La llegada de la primavera significa, para muchos, el reverdecer de la naturaleza, la estación del amor, o la cercanía de las vacaciones
Para muchos otros, en cambio, lo que comienza es la aparición de molestos y continuos síntomas alérgicos
Se trata de las llamadas “alergias estacionales”, que afectan cada año a millones de personas en el mundo, y que pueden prevenirse y combatirse fácilmente incorporando ciertos productos orgánicos a la alimentación
Por Lorena Farina, Vida Plena y Dr. Abelardo Gatica, Médico Antroposófico, 15 de octubre de 2012
La alergia, en términos generales, significa “modo anormal de reacción”. Es el conjunto de fenómenos de carácter respiratorio, nervioso o eruptivo producidos por la absorción de ciertas sustancias que dan al organismo una sensibilidad especial ante una nueva acción de tales sustancias, aún en cantidades mínimas. Lo cierto es que resulta importante entender que la alergia -o más exactamente la reacción alérgica-, no es una enfermedad por sí misma, sino un síntoma. Es decir, una manifestación de una alteración de la capacidad de reacción. Dentro de las dolencias más comunes de la estación se destacan los episodios de rinitis, sinusitis o rinusinusopatías, dermatitis alérgicas, conjuntivitis, asma y fiebre del heno.En los últimos 15 a 20 años, los cuadros alérgicos se han incrementado de un modo “epidémico” a nivel mundial. El hecho de que en Argentina entre un 20 y un 25% de la población padezca rinitis alérgica o asma; que 1 de cada 2 personas en EE UU padezca algún tipo de alergia; o que en Alemania existan más de 25 millones de afectados por estas patologías, nos demuestra que se trata de un síntoma que ha invadido al género humano.

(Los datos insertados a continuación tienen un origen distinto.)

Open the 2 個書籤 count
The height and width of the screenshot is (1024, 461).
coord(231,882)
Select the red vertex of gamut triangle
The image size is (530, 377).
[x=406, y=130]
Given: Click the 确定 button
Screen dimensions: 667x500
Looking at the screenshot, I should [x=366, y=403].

Respecto al origen de las alergias, el Doctor Abelardo Gatica Baudo, médico con orientación en Medicina Antroposófica, explicó: “por medio de un simple ejemplo, comprenderemos mejor cómo es que surge la alergia: una persona huele una flor. Tal vez sienta un cosquilleo en la nariz y luego estornude, pero no sucede nada más. Transcurrido un año puede presentarse una situación similar, pero con consecuencias muy diferentes. Es decir, la misma persona huele una flor de la misma especie que el año anterior, pero esta vez no siente tan solo un cosquilleo, sino más bien un picor en la nariz, estornuda muchas veces, y la nariz le gotea durante algún tiempo. Ahora se le ha inflamado la mucosa nasal; es decir, ha reaccionado con hiper-ergia. Se ha vuelto alérgica”.

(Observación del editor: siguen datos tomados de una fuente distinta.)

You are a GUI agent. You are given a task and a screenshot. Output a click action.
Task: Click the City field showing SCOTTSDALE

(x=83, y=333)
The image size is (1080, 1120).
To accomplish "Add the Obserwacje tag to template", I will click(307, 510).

“Lo esencial de las alergias -agregó Gatica Baudo- no reside en el polen o en las sustancias que las desencadenen -los llamados ‘alérgenos’- sino que el factor decisivo es la alteración de la capacidad de respuesta del ser humano. De modo que el verdadero trastorno reside en uno mismo, en nuestro propio sistema inmunológico, y no en la peligrosidad que supone el que el polen u otras sustancias ajenas invadan al cuerpo. En las personas sanas, los pólenes no penetran más allá de la mucosa nasal, sino que permanecen en la superficie; sin embargo, en las personas alérgicas sí penetran más profundamente y, en consecuencia, la situación se agrava. Naturalmente esto significa que no es el polen el que se decide atacar a determinadas personas, sino al estado mismo de la mucosa de este tipo de pacientes”.
Por su parte, Lorena Farina -directora de Vida Plena, el primer delivery de productos orgánicos de Cuyo- aportó: “Tener un organismo sano es, ante todo, una condición indispensable para poder desarrollar una vida normal. El organismo sano posee una capacidad de defensa; puede impedir la penetración de sustancias extrañas, bien sean pólenes, bacterias, hongos, polvo, virus u otras sustancias a las que no les corresponde estar en el interior del cuerpo. Y el sistema inmunológico puede fortalecerse y las personas sanarse, a través de una buena alimentación.”